El derramamiento de sangre es esencial para la fe cristiana: sin un sacrificio, nadie puede relacionarse con el Padre celestial. Por esa razón, Dios entretejió la historia de la muerte, la renovación y la reconciliación desde Génesis hasta Apocalipsis.
El Señor diseñó la redención de una manera que demostraba la conexión entre el derramamiento de sangre y la liberación del pecado. En el Antiguo Testamento, dio instrucciones para que solo se ofrecieran sacrificios de animales sin defectos. Dios quería que todos entendieran que el pecado traía consecuencias terribles y resultaba en la muerte. La primera muerte registrada en la Biblia fue la del animal cuya piel se convirtió en la cobertura de Adán y Eva después de que pecaron (Gn 3.11-13, 21). Más adelante, los israelitas tenían que hacer sacrificios para ser absueltos de sus pecados; cada vez que llevaban un cordero o un par de palomas al sacerdote, reconocían que “la paga del pecado es muerte” (Ro 6.23).
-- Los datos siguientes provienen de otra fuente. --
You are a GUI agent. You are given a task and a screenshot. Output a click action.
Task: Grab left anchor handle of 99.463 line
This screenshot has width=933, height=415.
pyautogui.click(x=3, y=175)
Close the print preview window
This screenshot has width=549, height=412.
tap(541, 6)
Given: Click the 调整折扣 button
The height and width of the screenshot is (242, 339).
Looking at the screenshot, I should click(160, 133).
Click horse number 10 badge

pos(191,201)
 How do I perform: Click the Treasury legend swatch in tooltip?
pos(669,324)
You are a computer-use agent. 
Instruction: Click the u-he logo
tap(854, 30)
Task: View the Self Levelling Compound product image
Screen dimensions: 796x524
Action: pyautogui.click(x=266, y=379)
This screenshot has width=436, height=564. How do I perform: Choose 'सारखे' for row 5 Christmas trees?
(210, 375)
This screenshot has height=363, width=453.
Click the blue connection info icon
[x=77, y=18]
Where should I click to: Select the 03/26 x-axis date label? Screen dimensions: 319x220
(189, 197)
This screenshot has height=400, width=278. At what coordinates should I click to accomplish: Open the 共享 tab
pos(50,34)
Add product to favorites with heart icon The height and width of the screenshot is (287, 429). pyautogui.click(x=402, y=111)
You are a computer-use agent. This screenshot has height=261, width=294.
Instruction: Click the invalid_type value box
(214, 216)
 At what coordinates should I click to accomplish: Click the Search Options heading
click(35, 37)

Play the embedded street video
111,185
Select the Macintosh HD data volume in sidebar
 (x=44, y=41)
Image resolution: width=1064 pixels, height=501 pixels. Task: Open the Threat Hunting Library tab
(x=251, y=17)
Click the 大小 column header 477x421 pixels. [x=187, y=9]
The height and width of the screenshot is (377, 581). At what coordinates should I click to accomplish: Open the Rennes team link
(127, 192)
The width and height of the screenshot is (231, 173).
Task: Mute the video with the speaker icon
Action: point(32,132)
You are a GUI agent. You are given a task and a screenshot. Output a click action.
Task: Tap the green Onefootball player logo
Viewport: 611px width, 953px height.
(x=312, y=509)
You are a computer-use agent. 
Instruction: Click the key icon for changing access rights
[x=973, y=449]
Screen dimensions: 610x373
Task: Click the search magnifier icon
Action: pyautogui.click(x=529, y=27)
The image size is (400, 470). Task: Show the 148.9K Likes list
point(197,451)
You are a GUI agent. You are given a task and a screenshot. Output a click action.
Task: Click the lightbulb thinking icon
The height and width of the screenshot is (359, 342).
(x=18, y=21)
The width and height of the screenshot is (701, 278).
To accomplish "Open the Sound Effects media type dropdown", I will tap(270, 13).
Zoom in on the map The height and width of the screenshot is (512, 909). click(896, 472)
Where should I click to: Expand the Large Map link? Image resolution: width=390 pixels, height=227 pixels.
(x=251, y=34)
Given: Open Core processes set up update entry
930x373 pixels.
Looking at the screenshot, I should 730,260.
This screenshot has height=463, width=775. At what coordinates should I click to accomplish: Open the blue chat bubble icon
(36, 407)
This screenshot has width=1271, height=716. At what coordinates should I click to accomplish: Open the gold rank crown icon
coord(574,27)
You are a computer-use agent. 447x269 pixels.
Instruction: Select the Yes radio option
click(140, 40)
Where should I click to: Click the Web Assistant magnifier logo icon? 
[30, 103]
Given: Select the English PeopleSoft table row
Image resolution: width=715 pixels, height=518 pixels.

Pero Dios, por su bondad, envió a su Hijo para pagar el precio de nuestros pecados de una vez y para siempre.
El pasaje de hoy dice que fuimos “rescatados, no con cosas perecederas... sino con la sangre preciosa de Cristo, como de un cordero sin mancha y sin contaminación” (vv. 18, 19). Que siempre estemos agradecidos por su regalo sacrificial.